> 提示された文章
**********
オリジナル・アルバムとしては11年振りとなる、ランディ・ニューマンの最新作。いつものあの塩辛い声にノスタルジックな曲調(歌詞の方は皮肉たっぷり)も相変わらず。が、プロデュースをラテン・プレイボーイズなどで知られるミッチェル・フルーム&チャド・ブレイクが手掛けており、音の感触が今までのアルバムとは微妙に違っている。とは言え、基本的にはロン・セクスミスのアルバムと方向を同じくするオーソドックスな仕上がりで、トンガッた実験性は押さえられている。

1曲目、アメリカ讃歌、に見せといて違うんだろうな。
2曲目は "Lonely At The Top"(「Sail Away」収録)に少し似てる。「シャラップ!...ごめん」には吹き出してしまった。(^o^)
3曲目、すごいタイトルだ (^^;)。ザラッとしたギターがラテン・プレイボーイズみたいでかっこいい。コーラスが笑える。
4曲目は一転してしっとりと泣きのバラード。マイケル・ジャクソンのために書いたが、結局ボツになった、という意外な事実。
以下略。

余談その1:Vine Street

ランディ・ニューマンがヴァン・ダイク・パークスに書き下ろした "Vine Street" は、知る限り4種類のヴァージョンがあるが、イントロ部分の歌(ヴァース?)が全部違う。
Randy Newman Guilty
  • Van Dyke Parks「Song Cycle収録(オリジナル)
     Steve Young (?) が歌うカントリー・ソング。
  • Harpers Bizarre「Secret Life of収録
     ハーパースの前身バンド The Tikis の曲だという "Bye, Bye, Bye"
  • Nilsson「Nilsson Sings Newman収録
     ビートルズ風コーラスの入ったロックンロール "Anita"
**********
> 渡された資料
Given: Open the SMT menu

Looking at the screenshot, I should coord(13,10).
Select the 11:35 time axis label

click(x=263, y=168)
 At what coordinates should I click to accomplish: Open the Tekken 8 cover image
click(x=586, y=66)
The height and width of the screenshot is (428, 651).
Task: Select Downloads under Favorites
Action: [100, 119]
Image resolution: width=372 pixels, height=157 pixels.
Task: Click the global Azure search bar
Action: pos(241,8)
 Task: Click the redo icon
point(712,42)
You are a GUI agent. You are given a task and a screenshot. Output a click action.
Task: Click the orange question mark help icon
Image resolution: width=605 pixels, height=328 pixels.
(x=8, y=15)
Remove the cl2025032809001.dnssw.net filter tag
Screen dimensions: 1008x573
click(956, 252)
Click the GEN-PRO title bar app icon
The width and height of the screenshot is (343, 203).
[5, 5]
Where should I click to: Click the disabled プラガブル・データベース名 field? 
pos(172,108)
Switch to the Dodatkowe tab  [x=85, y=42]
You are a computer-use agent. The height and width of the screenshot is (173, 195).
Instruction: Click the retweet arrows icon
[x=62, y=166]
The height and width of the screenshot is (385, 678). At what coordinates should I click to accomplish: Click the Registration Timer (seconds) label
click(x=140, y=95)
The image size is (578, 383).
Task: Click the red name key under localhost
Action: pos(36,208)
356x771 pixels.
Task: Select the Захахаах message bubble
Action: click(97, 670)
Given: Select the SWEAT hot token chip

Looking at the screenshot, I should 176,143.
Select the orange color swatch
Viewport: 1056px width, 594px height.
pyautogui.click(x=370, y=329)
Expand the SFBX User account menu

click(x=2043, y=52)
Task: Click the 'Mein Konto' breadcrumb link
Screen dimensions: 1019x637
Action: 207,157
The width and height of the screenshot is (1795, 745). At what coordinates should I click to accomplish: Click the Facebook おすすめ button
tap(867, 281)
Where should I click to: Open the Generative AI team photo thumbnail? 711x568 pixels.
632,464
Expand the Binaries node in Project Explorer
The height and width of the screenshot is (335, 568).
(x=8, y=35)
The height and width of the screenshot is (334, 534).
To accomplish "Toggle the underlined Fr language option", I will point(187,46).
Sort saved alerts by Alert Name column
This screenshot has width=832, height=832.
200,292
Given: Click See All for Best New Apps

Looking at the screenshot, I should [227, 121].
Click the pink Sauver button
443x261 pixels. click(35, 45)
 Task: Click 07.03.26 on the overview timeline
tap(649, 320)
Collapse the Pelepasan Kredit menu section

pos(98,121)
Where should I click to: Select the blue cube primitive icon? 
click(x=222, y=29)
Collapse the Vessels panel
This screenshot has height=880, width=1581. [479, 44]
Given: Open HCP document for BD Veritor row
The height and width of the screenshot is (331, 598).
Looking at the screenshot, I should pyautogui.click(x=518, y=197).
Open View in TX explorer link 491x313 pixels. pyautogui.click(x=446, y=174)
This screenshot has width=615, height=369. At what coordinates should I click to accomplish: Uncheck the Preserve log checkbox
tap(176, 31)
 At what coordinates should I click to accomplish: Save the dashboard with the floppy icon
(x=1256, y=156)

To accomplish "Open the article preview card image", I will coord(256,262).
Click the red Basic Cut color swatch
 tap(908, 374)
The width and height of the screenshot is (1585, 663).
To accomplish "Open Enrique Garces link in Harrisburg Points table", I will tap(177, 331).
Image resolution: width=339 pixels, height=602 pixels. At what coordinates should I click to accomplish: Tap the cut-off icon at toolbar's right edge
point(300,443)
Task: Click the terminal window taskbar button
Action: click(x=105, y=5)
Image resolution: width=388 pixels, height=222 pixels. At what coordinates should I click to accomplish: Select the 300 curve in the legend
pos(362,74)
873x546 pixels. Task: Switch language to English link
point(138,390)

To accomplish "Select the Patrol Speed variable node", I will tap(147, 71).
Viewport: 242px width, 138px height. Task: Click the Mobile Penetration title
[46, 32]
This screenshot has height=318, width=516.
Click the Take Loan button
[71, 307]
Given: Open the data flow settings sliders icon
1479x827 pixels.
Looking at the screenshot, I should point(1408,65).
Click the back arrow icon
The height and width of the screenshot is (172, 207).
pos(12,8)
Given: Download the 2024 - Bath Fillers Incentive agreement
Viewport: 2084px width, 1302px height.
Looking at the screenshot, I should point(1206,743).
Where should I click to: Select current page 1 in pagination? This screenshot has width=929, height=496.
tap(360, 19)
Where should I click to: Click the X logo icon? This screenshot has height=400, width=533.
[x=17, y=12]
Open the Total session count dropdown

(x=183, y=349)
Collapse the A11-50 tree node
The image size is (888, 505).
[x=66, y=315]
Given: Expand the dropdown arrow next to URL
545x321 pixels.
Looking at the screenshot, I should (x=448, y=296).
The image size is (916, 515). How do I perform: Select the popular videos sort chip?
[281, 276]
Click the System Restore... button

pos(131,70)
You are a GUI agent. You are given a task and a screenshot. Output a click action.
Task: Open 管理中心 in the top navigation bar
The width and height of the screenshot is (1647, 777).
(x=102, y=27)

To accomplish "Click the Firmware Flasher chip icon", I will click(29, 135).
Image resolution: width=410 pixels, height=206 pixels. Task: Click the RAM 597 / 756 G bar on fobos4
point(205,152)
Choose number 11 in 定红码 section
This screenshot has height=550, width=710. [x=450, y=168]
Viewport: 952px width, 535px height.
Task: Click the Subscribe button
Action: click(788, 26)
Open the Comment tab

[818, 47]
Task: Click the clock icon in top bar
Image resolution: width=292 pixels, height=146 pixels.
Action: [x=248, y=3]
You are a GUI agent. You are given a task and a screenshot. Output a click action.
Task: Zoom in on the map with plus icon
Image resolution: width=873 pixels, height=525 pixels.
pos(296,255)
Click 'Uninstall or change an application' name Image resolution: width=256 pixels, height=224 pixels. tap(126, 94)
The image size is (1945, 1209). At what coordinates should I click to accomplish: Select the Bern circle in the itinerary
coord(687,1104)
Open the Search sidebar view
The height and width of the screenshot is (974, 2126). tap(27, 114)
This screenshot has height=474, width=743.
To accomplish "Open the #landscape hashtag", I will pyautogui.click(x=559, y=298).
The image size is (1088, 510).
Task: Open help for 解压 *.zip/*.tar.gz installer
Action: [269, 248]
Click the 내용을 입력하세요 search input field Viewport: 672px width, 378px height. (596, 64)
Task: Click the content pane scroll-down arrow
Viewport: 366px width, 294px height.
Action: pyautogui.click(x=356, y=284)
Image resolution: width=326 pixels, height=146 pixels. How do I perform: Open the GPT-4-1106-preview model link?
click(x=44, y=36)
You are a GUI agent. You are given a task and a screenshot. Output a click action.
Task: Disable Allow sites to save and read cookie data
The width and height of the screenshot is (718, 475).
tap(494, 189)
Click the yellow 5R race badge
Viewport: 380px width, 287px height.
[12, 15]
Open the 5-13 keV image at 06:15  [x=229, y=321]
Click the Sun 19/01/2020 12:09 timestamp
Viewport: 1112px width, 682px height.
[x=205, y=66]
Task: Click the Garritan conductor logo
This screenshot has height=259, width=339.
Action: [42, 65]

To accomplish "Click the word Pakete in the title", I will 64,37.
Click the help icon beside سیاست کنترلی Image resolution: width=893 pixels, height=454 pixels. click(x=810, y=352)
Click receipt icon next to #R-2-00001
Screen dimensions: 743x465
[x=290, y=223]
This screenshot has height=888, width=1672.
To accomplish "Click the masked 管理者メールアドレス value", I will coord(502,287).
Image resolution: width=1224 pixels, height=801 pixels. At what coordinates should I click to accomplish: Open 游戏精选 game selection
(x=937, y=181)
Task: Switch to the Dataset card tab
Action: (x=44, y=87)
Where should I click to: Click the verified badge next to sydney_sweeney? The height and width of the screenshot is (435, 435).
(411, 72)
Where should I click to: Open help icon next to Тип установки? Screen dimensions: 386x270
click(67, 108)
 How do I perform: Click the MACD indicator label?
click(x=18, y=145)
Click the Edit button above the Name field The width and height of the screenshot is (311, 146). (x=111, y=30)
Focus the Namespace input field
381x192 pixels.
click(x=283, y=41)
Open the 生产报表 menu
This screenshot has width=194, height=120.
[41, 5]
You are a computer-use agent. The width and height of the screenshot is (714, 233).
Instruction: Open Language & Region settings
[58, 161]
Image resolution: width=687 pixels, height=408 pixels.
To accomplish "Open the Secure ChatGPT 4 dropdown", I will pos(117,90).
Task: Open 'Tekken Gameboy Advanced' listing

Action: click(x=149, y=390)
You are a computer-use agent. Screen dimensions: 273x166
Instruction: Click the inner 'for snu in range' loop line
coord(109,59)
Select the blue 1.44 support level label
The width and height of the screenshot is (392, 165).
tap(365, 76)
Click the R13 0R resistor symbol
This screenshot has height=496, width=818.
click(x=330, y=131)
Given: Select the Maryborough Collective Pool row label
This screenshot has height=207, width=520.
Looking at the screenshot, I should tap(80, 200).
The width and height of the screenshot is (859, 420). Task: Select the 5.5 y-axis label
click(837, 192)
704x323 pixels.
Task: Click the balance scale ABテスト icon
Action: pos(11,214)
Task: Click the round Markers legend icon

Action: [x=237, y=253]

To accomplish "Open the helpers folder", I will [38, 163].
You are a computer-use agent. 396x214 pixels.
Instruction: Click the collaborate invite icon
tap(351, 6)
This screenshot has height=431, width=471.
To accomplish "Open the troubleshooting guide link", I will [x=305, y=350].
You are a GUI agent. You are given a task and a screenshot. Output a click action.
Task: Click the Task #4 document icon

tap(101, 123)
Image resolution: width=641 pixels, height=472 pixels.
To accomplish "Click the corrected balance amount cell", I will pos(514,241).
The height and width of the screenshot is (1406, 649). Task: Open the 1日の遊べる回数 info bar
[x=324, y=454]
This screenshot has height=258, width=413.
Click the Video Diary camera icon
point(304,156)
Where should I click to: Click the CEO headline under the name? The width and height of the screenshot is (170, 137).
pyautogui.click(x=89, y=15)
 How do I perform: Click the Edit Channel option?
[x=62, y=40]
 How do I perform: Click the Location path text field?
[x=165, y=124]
**********
> やること
a. ランディ・ニューマンの新作アルバムについての文章から、「4曲目は一転してしっとりと泣」から「Dyke Parks「Song Cycle収録(オリジナル)」までを、その両方も含めて一字一句そのまま書き写してください。
b. ランディ・ニューマンの新作アルバムについての文章を、最後の行のあとから続けて書いてください。

> 答え
a.
4曲目は一転してしっとりと泣きのバラード。マイケル・ジャクソンのために書いたが、結局ボツになった、という意外な事実。
以下略。

余談その1:Vine Street

ランディ・ニューマンがヴァン・ダイク・パークスに書き下ろした "Vine Street" は、知る限り4種類のヴァージョンがあるが、イントロ部分の歌(ヴァース?)が全部違う。
Randy Newman Guilty
  • Van Dyke Parks「Song Cycle収録(オリジナル)

b.
  • Randy Newman「Guilty: 30 Years Of Randy Newman(4枚組ボックス=右写真)収録の未発表デモ
     ヴァースは付いてないが、前の曲 "Golden Gridiron Boy"(激レアなデビュー・シングル)がそれに相当するように構成されている。
ヴァースが終わって登場する本編の歌詞が
「今のは僕たちが作ったテープ、哀しいかな成功しなかったけど・・・」
で始まるから、こういう造りになってるのだろう。しゃれてるね。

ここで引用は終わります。